I haven't really been working THAT hard but I'm still feeling pretty stressed.
Whenever I don't get something I immediately panic, some signal is sent to my brain telling me I'm stupid, I'm going to lose to everyone else, I became stupid after last year etc etc etc.
I only have 2 minutes to type this cos I HAVE to sleep at 12 or I'll die tomorrow. If you're wondering why I still have the time to do this... I don't know I just decided to spend ten minutes of my life tonight using the computer (great achievement compared to the... uhm 2 hours on avg.)
I think I messed up BOTH my english papers and nothing can save me now hur hur hur. I know it's like the most important subject but... my brain is not working properly uhm.

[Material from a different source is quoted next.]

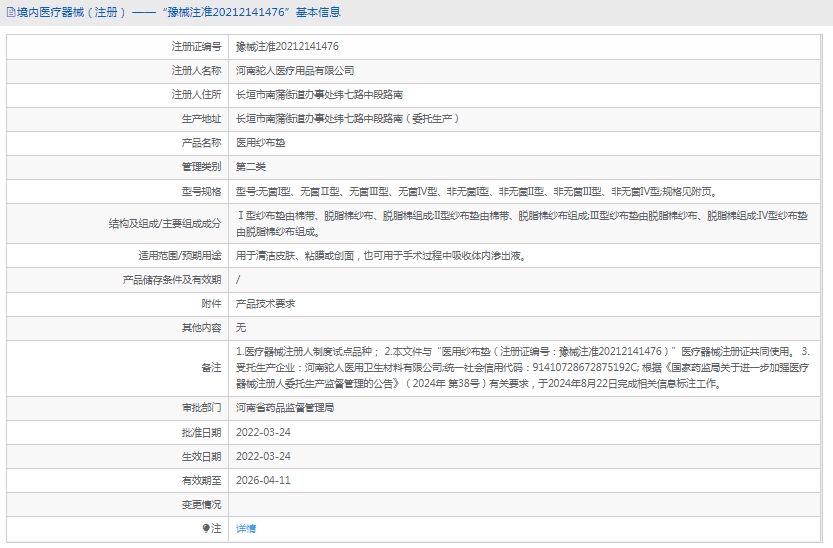This screenshot has height=548, width=833.
Task: Click the 注册人住所 address value
Action: tap(319, 95)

I've been failing EVERY. SINGLE. MATH. TEST. and I'm so disgusted with myself BUT I just can't bring myself to practise math math math math math.
I'm doing more now, definitely, but obviously not enough to get me an A. or even a B :/
but then I learnt a really really really valuable lesson today which is probably why I'm here now.
Me: I feel so stupid.
Mummy: Don't ever say that again. God would be so upset if he heard that. Of course you are not stupid.
It's at time like this I'm so grateful for mummy and for being born into a christian family because I don't know how I would survive without them.
and then the other problem with me is that I'm so competitive I disgust myself. Whenever I realise I'm praising myself just to make myself feel better it's... too late?
whatever I do now, whatever tests I study for etc is just to idk, boost my self-esteem and bring other people down. I don't even want to become the purpose of my life.
So now before I study for anything I'm going to remind myself who I'm ULTIMATELY doing this for. Definitely not for myself (ok partly. what am I talking about).
and happy belated valentines' day.
It was a horrible xinfinity one but I hope you had a great one (whoever you are. a zombie?)